----- 抜粋本文

月日は流れ、2020年11月27日、トビタテ14期の募集が開始されました。当時大学2年だった私は就職活動のことを考え、大学3年時にいく留学がラストチャンスだと、再度申し込みを決意しました。そこから留学先の選定、留学エージェントとの連絡、トビタテに提出する資料作成に追われる日々が2021年1月まで続き、留学先をカリフォルニア大学デービス校(UC Davis)に決めました。理由は2つあります。
1つ目は、中高での海外派遣事業先から近いところが安心だと感じたためです。特に中学の時にお世話になったホストファミリーとは連絡を取り合っていました。いざという時に信頼できる人が近くにいることは、私や家族にとって大きな安心材料でした。
2つ目は、私の英語スコア(IELTS academic)で出願できる中で、世界ランキング最上位の大学だったからです。トビタテでは「世界トップレベル大学コース」「多様性人材コース」「新興国コース」「理系、複合・融合系人材コース」の4つのコースがあり、それぞれの定員があります。私が調べた時は、多様性人材コースの倍率が一番高く、世界トップレベル大学コースは倍率が比較的低かったです。なお、私は理系学生ではないため理系コースは選択肢にありませんでした。また、新興国への興味よりもアメリカへの憧れや自身の勉学に興味があったため、新興国コースも考えませんでした。以上の理由から世界トップレベルコースに申請しました。このコースに応募するには留学先の大学が、世界大学ランキングの上位100位以内であることが求められましたが、UC Davisは世界ランク63位(2021年)と要件を満たしていました。
トビタテ14期の全体の倍率は応募者1014人、採用444人の約2.3倍でした。理系コースは約1.8倍、新興国コースは約1.6倍、世界トップレベル大学コースは約1.5倍、多様性人材コースは約5.2倍でした。
ご参考までに、私のトビタテを応募した際に記載した留学の目的は、アメリカでメディア学を学び日本のテレビ離れを食い止めるというものでした(本音の部分では多様性に触れることと語学力の向上でした)。
日本出国 〜コロナver〜
いよいよUC Davisに留学です。期間は、2021年9月から2022年6月の10か月でした。
留学開始時は、まだまだコロナが猛威を奮っていたため、出発前の1ヶ月間は、1年弱会えなくなる友人に会いたい気持ちを堪え、特別な用がない限りは外出しないことを心がけました。飛行機に乗るために出国72時間前の陰性証明が必要でした。英語の陰性証明が必要なため、政府指定のクリニックでPCR検査し陰性証明を発行してもらいました。3万円と非常に高額でしたが、トビタテの「渡航前準備金」を利用できました。
そしてついに日本を出国しアメリカに到着。カリフォルニア州では入国後の隔離はありませんでした。アメリカでは州によってコロナに対する方針が異なっていたため、他では隔離があったかもしれません。同じ時期の日本では、日本入国後に3日間の隔離が必要でした。

----------
----- 記録データ

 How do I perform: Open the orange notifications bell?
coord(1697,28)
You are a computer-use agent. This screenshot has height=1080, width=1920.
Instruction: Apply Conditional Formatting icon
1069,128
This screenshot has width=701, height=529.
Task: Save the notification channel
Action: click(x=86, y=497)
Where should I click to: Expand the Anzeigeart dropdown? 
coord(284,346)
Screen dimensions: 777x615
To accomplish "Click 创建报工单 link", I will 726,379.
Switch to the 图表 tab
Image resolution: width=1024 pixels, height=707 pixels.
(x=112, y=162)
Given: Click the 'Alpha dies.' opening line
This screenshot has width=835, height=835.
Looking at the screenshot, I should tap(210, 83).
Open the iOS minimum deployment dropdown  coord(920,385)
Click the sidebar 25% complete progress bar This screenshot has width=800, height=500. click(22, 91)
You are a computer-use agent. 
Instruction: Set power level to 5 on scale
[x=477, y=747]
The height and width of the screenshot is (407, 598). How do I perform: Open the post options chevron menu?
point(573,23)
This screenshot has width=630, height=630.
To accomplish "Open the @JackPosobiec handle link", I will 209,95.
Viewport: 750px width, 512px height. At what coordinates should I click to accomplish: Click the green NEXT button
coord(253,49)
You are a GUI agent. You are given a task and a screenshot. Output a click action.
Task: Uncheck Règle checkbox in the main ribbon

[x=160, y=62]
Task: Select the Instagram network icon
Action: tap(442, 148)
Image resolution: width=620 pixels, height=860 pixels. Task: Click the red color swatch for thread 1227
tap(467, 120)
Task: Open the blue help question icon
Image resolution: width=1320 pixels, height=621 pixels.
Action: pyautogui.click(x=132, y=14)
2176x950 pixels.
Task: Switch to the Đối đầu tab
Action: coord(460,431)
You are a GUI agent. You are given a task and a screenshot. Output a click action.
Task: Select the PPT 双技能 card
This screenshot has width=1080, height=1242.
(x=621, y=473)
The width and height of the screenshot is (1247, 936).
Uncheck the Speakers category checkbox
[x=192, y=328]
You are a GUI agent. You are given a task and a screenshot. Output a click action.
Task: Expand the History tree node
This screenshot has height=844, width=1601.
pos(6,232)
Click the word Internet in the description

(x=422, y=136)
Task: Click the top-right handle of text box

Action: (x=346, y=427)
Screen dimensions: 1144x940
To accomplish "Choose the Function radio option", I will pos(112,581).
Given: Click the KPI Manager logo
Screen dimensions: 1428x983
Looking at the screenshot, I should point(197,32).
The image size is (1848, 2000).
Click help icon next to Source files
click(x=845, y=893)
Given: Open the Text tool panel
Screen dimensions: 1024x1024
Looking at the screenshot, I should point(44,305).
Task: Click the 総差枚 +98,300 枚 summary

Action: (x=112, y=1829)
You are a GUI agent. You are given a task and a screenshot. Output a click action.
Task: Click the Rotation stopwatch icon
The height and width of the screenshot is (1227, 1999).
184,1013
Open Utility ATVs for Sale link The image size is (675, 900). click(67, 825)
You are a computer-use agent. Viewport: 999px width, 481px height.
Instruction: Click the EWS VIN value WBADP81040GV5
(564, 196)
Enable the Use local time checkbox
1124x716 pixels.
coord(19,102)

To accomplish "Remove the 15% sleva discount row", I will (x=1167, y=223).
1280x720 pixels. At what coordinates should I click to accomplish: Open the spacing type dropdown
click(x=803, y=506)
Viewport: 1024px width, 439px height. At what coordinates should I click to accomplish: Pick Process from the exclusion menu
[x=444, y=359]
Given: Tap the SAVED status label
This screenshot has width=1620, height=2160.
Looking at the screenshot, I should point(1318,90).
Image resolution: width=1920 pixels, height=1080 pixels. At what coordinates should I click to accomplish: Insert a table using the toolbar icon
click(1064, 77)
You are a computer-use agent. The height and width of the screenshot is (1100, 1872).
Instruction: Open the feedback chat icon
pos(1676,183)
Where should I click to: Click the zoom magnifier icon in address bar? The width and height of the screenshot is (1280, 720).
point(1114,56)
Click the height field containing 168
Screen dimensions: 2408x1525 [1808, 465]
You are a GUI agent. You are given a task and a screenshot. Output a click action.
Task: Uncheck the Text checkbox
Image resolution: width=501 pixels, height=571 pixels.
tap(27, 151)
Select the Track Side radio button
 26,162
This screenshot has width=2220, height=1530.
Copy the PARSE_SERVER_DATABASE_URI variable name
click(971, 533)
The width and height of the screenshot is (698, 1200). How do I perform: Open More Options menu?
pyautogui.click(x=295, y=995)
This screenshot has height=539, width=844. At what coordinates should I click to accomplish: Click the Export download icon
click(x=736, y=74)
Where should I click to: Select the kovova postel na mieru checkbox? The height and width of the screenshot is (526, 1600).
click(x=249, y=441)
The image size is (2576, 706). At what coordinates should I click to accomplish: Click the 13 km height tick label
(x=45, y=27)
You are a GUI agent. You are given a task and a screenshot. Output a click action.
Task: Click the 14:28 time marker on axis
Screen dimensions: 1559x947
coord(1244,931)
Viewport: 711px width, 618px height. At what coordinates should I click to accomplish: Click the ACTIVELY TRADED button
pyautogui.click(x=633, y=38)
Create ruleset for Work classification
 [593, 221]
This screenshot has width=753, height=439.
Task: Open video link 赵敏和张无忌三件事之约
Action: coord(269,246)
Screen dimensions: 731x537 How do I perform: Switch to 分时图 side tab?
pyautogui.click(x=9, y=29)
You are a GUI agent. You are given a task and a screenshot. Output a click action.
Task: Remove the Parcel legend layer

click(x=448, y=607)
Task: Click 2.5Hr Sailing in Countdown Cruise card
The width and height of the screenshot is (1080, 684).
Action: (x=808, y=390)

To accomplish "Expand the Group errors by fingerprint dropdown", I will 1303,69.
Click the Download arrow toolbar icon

----------

## [作業指示 1]
留学体験の文章に照らして、次の(a)〜(c)が正しいかをそれぞれ「はい」か「いいえ」で答え、判断の決め手となる本文の語句を一字一句違えずに引用してください。
(a) 留学の期間は2021年9月から2022年6月までの10か月だった。
(b) トビタテ14期では、多様性人材コースの倍率が世界トップレベル大学コースの倍率より低かった。
(c) カリフォルニア州では、入国後に隔離が求められた。
## [作業指示 2]
留学体験の文章から、「月日は流れ、2020年11月」と「とって大きな安心材料でした。」の間の部分を、両端の語句も含めて原文どおりに出力してください。

## [回答全文 1]
(a) はい。「期間は、2021年9月から2022年6月の10か月でした。」
(b) いいえ。「世界トップレベル大学コースは約1.5倍、多様性人材コースは約5.2倍でした。」
(c) いいえ。「カリフォルニア州では入国後の隔離はありませんでした。」

## [回答全文 2]
月日は流れ、2020年11月27日、トビタテ14期の募集が開始されました。当時大学2年だった私は就職活動のことを考え、大学3年時にいく留学がラストチャンスだと、再度申し込みを決意しました。そこから留学先の選定、留学エージェントとの連絡、トビタテに提出する資料作成に追われる日々が2021年1月まで続き、留学先をカリフォルニア大学デービス校(UC Davis)に決めました。理由は2つあります。
1つ目は、中高での海外派遣事業先から近いところが安心だと感じたためです。特に中学の時にお世話になったホストファミリーとは連絡を取り合っていました。いざという時に信頼できる人が近くにいることは、私や家族にとって大きな安心材料でした。